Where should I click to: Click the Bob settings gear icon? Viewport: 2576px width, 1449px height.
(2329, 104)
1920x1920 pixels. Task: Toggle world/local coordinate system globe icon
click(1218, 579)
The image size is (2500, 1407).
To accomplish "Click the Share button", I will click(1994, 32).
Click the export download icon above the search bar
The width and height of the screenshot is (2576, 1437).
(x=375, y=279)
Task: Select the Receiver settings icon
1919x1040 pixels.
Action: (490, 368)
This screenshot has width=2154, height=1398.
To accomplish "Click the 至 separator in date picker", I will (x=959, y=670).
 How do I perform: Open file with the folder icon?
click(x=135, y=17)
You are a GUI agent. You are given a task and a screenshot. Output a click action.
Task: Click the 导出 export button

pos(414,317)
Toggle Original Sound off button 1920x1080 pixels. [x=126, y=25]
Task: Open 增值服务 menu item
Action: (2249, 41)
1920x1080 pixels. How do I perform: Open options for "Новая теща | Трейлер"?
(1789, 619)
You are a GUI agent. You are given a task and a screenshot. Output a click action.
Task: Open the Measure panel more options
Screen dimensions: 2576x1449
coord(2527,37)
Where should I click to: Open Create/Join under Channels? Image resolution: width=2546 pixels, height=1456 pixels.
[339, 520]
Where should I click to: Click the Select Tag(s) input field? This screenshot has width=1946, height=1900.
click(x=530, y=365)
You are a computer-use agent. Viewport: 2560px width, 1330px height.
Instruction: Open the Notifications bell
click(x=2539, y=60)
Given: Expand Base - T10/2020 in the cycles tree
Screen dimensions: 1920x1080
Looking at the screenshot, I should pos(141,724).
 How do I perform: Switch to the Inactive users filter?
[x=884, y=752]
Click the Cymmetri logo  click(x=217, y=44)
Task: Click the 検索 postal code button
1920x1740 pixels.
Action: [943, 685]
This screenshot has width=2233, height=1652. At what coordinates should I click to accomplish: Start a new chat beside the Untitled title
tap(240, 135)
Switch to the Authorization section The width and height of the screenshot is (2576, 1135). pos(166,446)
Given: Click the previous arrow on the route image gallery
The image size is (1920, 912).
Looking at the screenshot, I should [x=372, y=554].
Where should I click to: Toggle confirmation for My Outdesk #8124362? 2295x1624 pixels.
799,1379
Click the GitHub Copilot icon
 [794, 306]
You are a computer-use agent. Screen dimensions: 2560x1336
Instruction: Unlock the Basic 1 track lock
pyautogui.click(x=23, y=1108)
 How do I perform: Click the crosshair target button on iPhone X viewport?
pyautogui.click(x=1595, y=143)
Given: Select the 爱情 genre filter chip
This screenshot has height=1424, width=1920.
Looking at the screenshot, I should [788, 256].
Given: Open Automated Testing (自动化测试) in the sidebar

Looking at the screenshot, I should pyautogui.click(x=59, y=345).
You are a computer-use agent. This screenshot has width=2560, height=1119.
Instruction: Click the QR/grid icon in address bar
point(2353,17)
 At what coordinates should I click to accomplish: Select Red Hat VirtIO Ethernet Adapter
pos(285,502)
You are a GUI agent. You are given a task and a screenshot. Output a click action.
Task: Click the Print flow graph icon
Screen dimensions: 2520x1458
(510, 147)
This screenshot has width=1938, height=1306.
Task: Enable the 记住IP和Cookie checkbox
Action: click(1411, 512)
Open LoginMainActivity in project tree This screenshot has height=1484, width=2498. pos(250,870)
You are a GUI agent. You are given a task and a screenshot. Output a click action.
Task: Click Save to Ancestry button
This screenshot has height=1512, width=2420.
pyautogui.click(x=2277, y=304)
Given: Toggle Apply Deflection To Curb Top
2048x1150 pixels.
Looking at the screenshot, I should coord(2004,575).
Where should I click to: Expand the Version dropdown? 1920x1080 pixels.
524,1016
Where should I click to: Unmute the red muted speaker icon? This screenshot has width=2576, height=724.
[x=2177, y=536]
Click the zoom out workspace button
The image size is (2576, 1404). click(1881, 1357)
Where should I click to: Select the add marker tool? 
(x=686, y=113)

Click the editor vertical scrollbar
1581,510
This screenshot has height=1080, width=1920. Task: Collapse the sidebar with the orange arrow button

⁂

Working from the material above, restate word for word the lines between the line with "Where should I click to: Open" and the line with "You are a computer-use agent. Screen", both included, and only those.

Exercise answer
Where should I click to: Open Create/Join under Channels? Image resolution: width=2546 pixels, height=1456 pixels.
[339, 520]
Where should I click to: Click the Select Tag(s) input field? This screenshot has width=1946, height=1900.
click(x=530, y=365)
You are a computer-use agent. Viewport: 2560px width, 1330px height.
Instruction: Open the Notifications bell
click(x=2539, y=60)
Given: Expand Base - T10/2020 in the cycles tree
Screen dimensions: 1920x1080
Looking at the screenshot, I should pos(141,724).
 How do I perform: Switch to the Inactive users filter?
[x=884, y=752]
Click the Cymmetri logo  click(x=217, y=44)
Task: Click the 検索 postal code button
1920x1740 pixels.
Action: [943, 685]
This screenshot has width=2233, height=1652. At what coordinates should I click to accomplish: Start a new chat beside the Untitled title
tap(240, 135)
Switch to the Authorization section The width and height of the screenshot is (2576, 1135). pos(166,446)
Given: Click the previous arrow on the route image gallery
The image size is (1920, 912).
Looking at the screenshot, I should [x=372, y=554].
Where should I click to: Toggle confirmation for My Outdesk #8124362? 2295x1624 pixels.
799,1379
Click the GitHub Copilot icon
 [794, 306]
You are a computer-use agent. Screen dimensions: 2560x1336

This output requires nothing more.